Pick up the text below on bringing out low frequencies when mastering and keep writing from after its final sentence.

◆ **Text under study**:
· · · · ·
Then I’ll very gradually introduce some harmonic distortion. By doing this we create harmonics that make the fundamental easier to hear.
So say our sub-frequency is 30Hz, and we saturate the signal, if we get a second and third-order harmonic, this means we’ll also amplify 60Hz and 90Hz.
It'll generate harmonics above the fundamental, show here as 30Hz.
Having these harmonics that relate to the fundamental causes a psychoacoustic effect in which our mind generates the fundamental frequency, in turn making it easier to hear or at least, easier to perceive to hear.
Try different saturation types to see which one works the best, and again, if you can isolate this saturation to the low frequencies you should.
On occasion, the mix you’re mastering will completely lack sub-frequencies. When this happens, it won’t matter how much you amplify 20Hz to 60Hz, since there won’t be much that you can bring forward.
LoAir generates a sub-harmonic frequency
If you find yourself in this situation, you can use a sub-frequency generator. Whereas typical distortion and saturation plugins amplify and create harmonics above a fundamental, a sub-frequency generate will create a frequency below the fundamental.
It does this by measuring the signal, finding the fundamental, and then generating a pitch-shifted version of it further down the spectrum.
You’ll notice that this newly generated frequency will be 1/2 the frequency of your original fundamental.
· · · · ·
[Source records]
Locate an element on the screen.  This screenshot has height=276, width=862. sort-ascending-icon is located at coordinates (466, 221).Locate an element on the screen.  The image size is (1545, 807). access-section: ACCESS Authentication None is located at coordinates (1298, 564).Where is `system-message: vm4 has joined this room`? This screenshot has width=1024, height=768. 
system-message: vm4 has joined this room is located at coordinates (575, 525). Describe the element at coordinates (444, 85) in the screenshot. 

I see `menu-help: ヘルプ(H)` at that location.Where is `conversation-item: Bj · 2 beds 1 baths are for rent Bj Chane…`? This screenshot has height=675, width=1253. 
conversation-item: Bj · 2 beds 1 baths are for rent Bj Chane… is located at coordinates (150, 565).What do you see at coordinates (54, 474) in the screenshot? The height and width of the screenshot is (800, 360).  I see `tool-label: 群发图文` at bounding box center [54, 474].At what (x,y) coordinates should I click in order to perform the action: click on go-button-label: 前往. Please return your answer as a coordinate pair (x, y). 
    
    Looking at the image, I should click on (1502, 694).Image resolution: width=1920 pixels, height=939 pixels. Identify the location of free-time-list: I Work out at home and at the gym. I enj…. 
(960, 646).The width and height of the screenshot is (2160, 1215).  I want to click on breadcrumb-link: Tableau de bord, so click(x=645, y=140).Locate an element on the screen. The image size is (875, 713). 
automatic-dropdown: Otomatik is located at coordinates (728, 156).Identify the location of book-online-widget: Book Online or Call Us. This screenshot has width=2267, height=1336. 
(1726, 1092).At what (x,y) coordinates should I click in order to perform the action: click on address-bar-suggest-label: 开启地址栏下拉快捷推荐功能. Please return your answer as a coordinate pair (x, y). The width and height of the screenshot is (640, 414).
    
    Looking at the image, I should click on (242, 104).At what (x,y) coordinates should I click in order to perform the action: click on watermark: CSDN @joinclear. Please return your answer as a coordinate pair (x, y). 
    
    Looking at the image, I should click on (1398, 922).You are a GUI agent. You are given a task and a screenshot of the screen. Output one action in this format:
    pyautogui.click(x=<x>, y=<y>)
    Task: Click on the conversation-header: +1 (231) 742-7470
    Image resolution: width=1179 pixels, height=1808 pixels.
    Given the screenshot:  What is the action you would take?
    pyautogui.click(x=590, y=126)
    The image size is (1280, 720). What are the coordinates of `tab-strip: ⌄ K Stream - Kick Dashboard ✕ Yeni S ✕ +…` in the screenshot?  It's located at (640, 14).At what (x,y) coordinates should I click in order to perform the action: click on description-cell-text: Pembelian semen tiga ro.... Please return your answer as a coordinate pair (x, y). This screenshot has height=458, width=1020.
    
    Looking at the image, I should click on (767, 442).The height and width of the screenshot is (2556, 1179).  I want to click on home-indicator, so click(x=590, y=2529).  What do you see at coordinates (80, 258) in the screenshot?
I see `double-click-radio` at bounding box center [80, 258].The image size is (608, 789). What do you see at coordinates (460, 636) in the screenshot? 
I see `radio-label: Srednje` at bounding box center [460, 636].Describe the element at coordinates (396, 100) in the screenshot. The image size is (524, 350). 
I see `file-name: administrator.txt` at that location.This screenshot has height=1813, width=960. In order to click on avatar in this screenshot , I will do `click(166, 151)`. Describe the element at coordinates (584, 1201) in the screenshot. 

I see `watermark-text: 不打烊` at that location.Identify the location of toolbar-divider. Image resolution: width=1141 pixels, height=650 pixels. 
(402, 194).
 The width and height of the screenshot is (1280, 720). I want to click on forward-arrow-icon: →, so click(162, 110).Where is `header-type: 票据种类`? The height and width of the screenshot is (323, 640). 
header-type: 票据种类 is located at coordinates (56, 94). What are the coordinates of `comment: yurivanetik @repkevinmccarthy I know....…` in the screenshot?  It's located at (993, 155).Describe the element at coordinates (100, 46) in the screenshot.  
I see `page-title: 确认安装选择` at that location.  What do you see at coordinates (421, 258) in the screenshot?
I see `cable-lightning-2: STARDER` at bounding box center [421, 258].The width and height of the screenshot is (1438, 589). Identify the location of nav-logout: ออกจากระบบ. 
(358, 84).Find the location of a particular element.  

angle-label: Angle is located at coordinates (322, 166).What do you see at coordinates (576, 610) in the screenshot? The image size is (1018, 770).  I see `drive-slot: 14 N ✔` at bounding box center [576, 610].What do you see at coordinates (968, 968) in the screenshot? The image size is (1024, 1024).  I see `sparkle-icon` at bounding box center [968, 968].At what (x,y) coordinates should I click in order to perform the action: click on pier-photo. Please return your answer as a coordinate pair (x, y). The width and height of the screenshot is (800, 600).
· · · · ·
◆ **Reply to the task**:
This frequency will be 1 half of the fundamental in frequency.
LoAir by Waves Audio is a great plugin for this but should be used very carefully and sparingly. If you were to use this plugin for this purpose, I’d keep the settings to nearly off, and enable the Align function to avoid phase cancellation.
Additionally, keep the range lower so that you’re only affecting the sub-frequencies.
Another plugin that you can use for this is Lovend by Analog Obsession. I typically find that this plugin has too strong of an effect for mastering , but, maybe you can try using it on a parallel auxiliary send and blend in the effect.
For more information on harmonics, check out this video
Somewhat similar to our previous example, there are plugins designed specifically for compressing and amplifying harmonics directly above your sub-frequencies.
With MaxxBass you can control the original signal and the generated harmonic signal.
Instead of generating sub-frequencies, these plugins generate harmonics to the sub-frequencies, similar to a saturator but in a more uniform and purposeful way.
The MaxxBass is a good example of one of these plugins.
With it, you can compress, amplify, and generate harmonics that make the fundamental sub-frequencies more easily perceived. You can also blend the amplitude of these generated frequencies with the original signal and monitor both individually to understand how it’s affecting the signal.
Aside from making the sub-frequencies easier to hear, this plugin is useful if your master will be played back over speakers with a truncated low-frequency range.
RBass is probably not best for mastering, but it does a similar job.
Due to the psycho-acoustic effect that we discussed earlier, the mind generates the fundamental if harmonics are present even if that fundamental isn’t present. So if you anticipate your music being played over these speakers and you want to sub to translate, you should use this plugin or a similar one.
Like the LoAir plugin, it’s best to be careful when using MaxxBass as it’s pretty easy to overdo it.
Another plugin you could use is RBass which doesn’t something similar but without the dynamics section and additional functionality.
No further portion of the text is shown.